Bonding mode Balance-ALB stomps VM MACs

Bug #1098302 reported by liquidhorse
12
This bug affects 1 person
Affects Status Importance Assigned to Milestone
linux (Ubuntu)
Invalid
Medium
Unassigned

Bug Description

This issue was fixed in the 3.8 kernel series; I have backported the appropriate patch (as directed by the netdev kernel list) to the 3.0 kernel and it worked successfully on several machines. I have built but NOT tested this patch against 3.2 and 3.4 kernels. The patch appears to require minor modification for inclusion in the 3.7 kernel series. The issue resolved is as follows:

This issue affects (at the least) virtual machines running under KVM and using bridging to connect to a network, when that bridge communicates over a bond using mode-6 (balance-alb). To replicate, configure a bond of 1 or more adapters with mode-6 and bridge over that bond. Configure a virtual machine (in my instance, I used KVM) to place its vnet adapter under the same bridge. With the VM running, ping the virtual machine from a remote host and check the ARP cache on the remote host. You will find that the MAC reported for the virtual machine will not be its configured MAC, but the MAC of one of the bond's slaves. This causes intermittent and significant connectivity losses (both to and from the virtual machine).

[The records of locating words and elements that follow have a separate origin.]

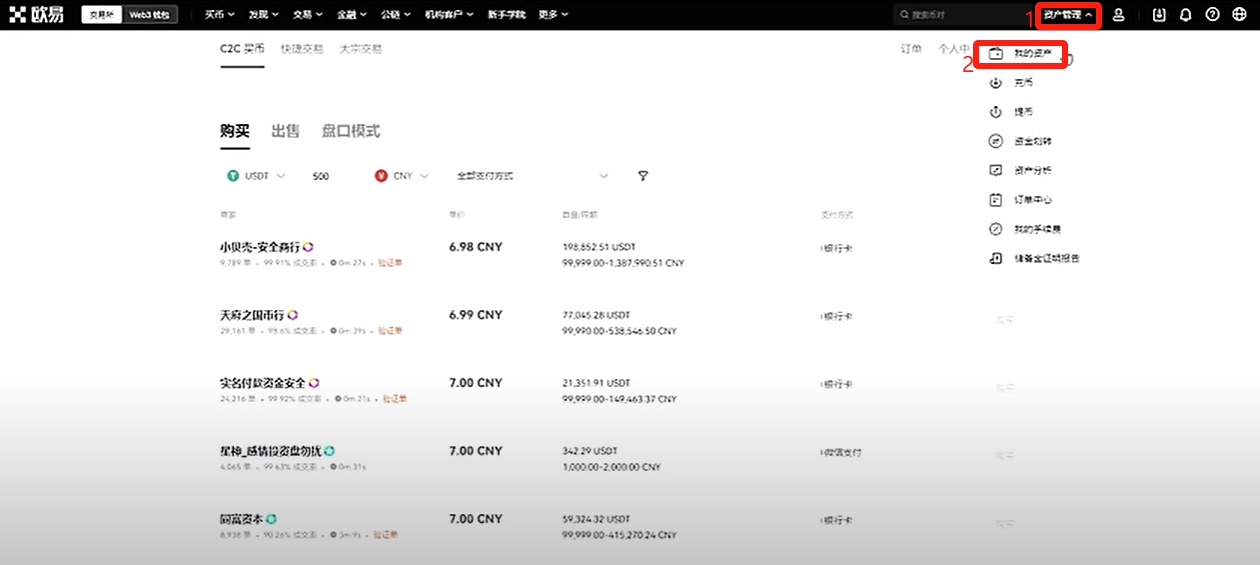Expand the USDT currency dropdown

coord(255,176)
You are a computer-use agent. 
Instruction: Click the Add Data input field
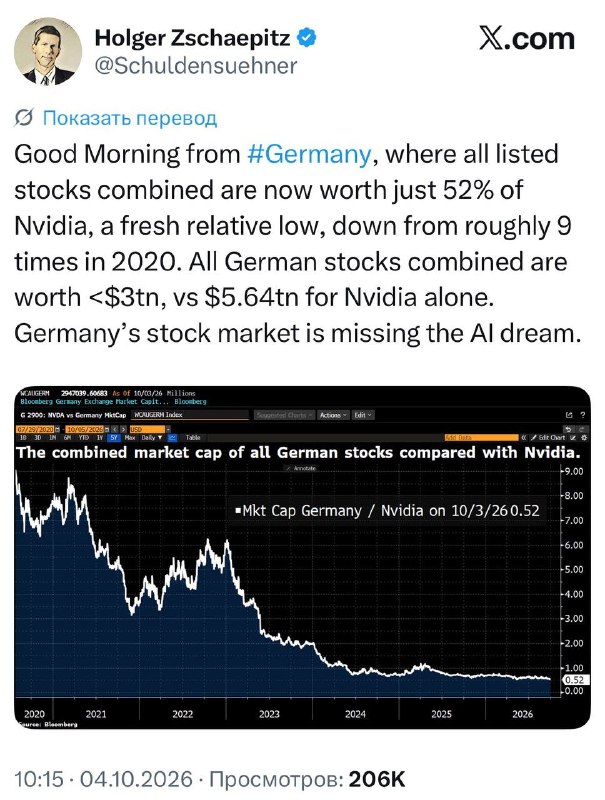click(482, 438)
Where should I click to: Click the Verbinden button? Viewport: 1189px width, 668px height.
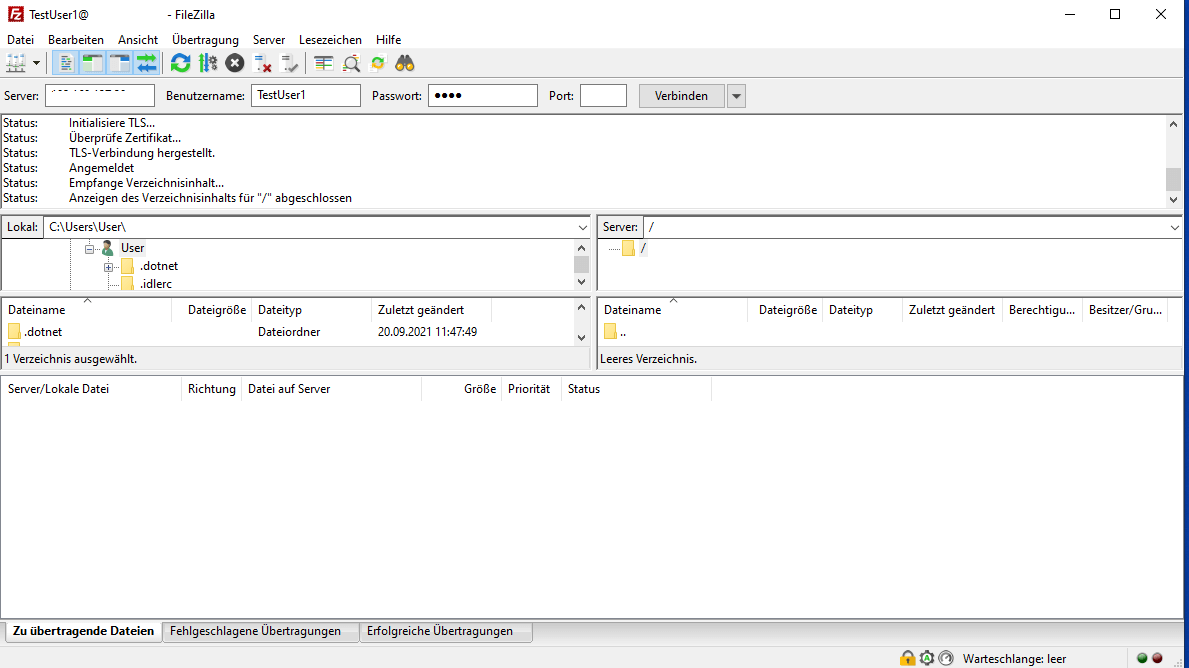681,96
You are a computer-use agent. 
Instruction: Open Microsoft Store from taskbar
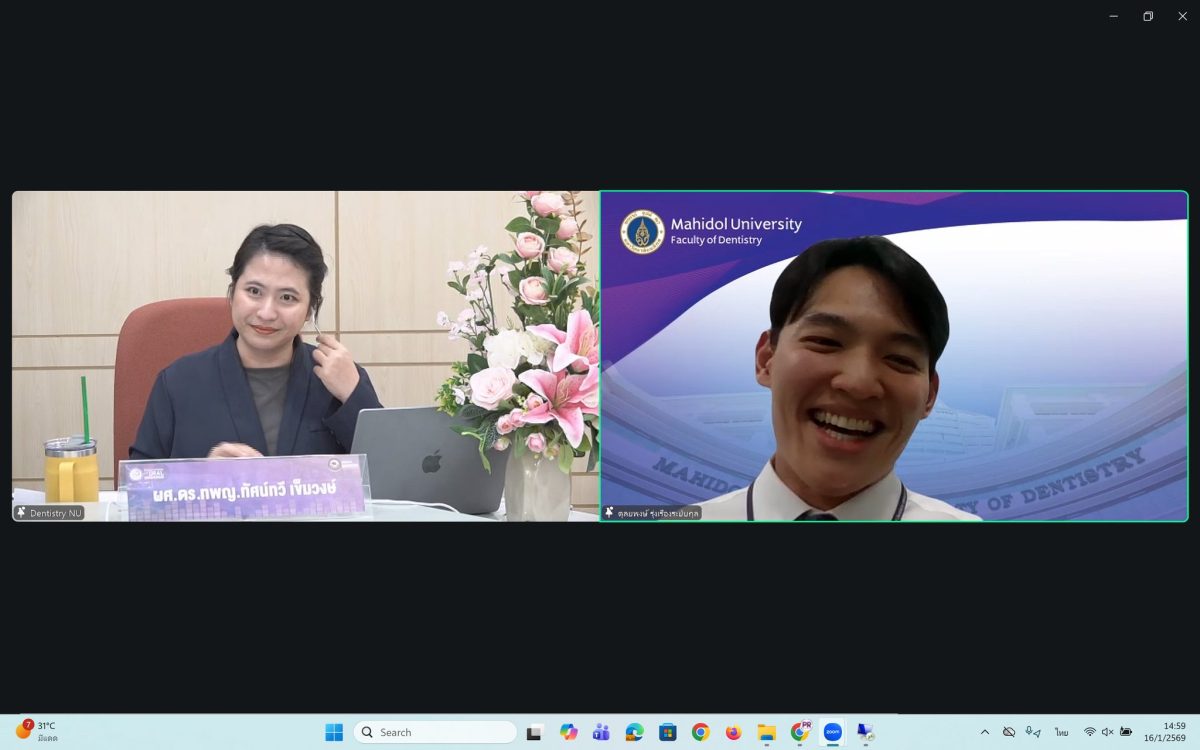coord(667,732)
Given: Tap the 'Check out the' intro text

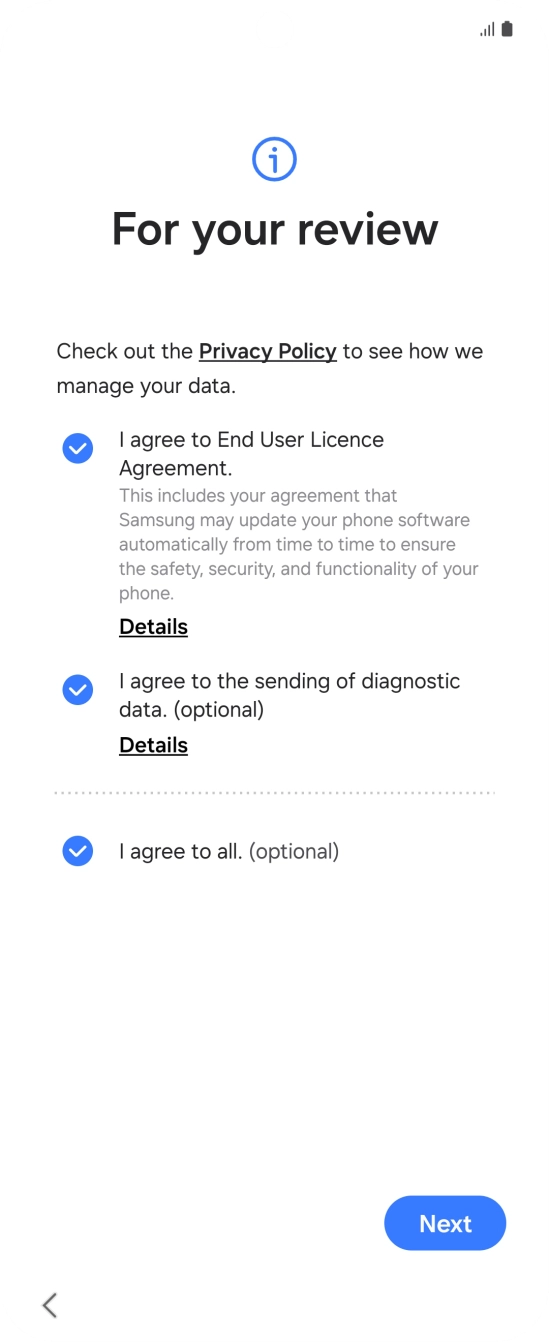Looking at the screenshot, I should tap(125, 351).
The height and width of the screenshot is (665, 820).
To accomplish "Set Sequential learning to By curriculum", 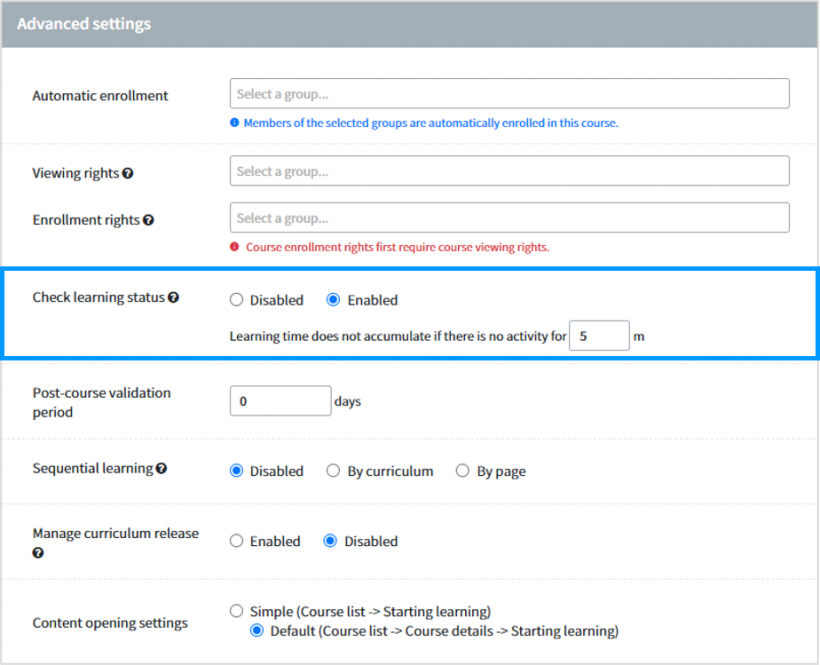I will (x=333, y=470).
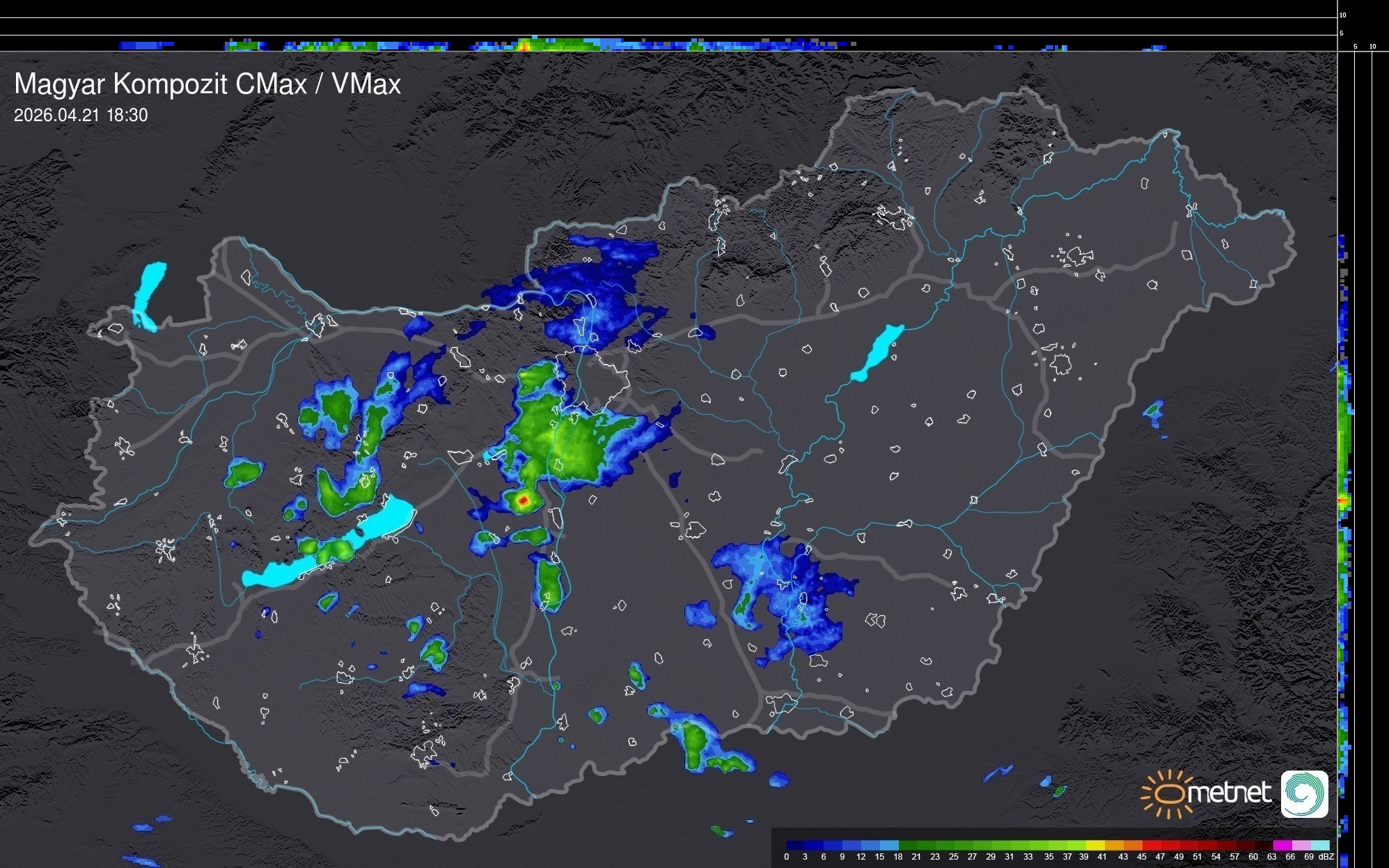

The patch modifies the balance-alb bonding driver to leave non-local MACs unmodified. After application, a repeat of the above test should result in the virtual machine's correct MAC being reported in the ARP cache of the remote host.

Revision history for this message
liquidhorse (liquidhorse) wrote :
Revision history for this message
Brad Figg (brad-figg) wrote : Missing required logs.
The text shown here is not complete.